If you're picking communication protocols for your API endpoints, you're doing it wrong.

The ideal API supports `/api/call.json` and `/api/call.csv` and `/api/call.arrow` as well as `/api/call.grpc`, and the only thing that differs between these is the serializer (which is standardized and very well tested).

If the App is buggy, I want to (1) check what API calls it's making (2) be able to run those API calls myself, which is why I (ideally) need a text-based (human-readable) format.

  • ljm a year ago

    I need to do some realtime stuff which involves some kind of realtime updates of some sort, I guess I can call `/api/call.sock` and it'll just work?

    Oh, I'm also supporting streaming. Will `/api/call.rtmp` work for me?

    What's worse, I even allow voice chat and video calls! I guess I can just do `/api/call.webrtc`?

    I also forget that I serve a lot of P2P traffic, so I guess I can just add `api/call.udp` too.
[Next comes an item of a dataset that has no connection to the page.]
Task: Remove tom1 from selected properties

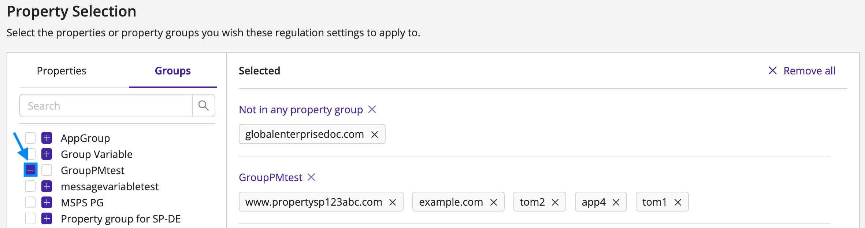Action: (678, 202)
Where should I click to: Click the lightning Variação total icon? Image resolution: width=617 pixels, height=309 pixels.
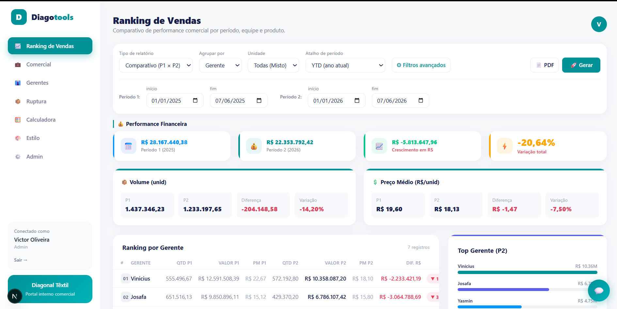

    The problem I have now is, how do I serve this over HTTPS? I can't pick the protocol because that'd be doing it wrong. Do I serve extra APIs like `call.rtmps`, `call.webrtcs`, `call.udps`?
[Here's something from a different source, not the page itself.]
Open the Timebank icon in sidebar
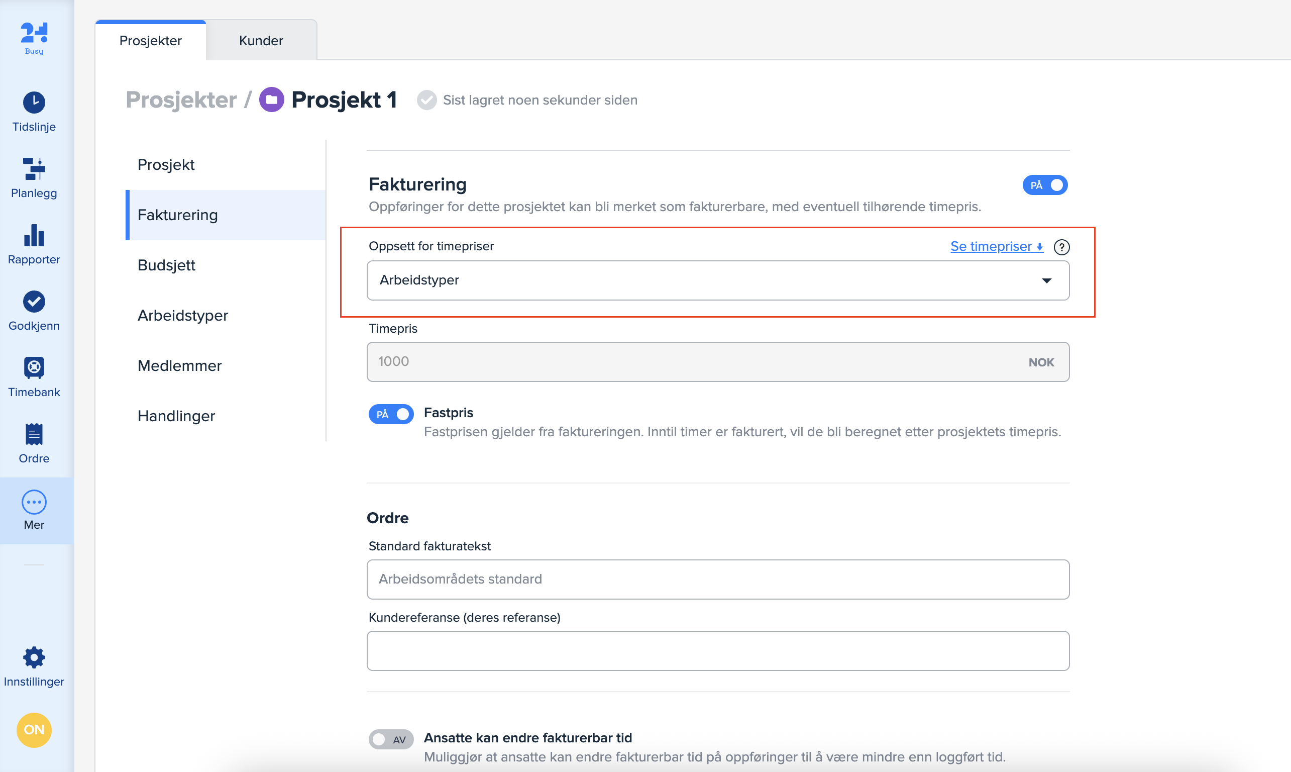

    I haven't even told you how fucking awkward it is to constantly enter my login details to work with my git repository and `github.com/my/repo.ssh` just gives me a 404.

    APIs are a lot more than just content negotiation; the protocol is a necessary part of it and it just so happens with the web (not the internet) that the protocol is HTTP(S) over TCP and advances in technology have continued to stress its utility.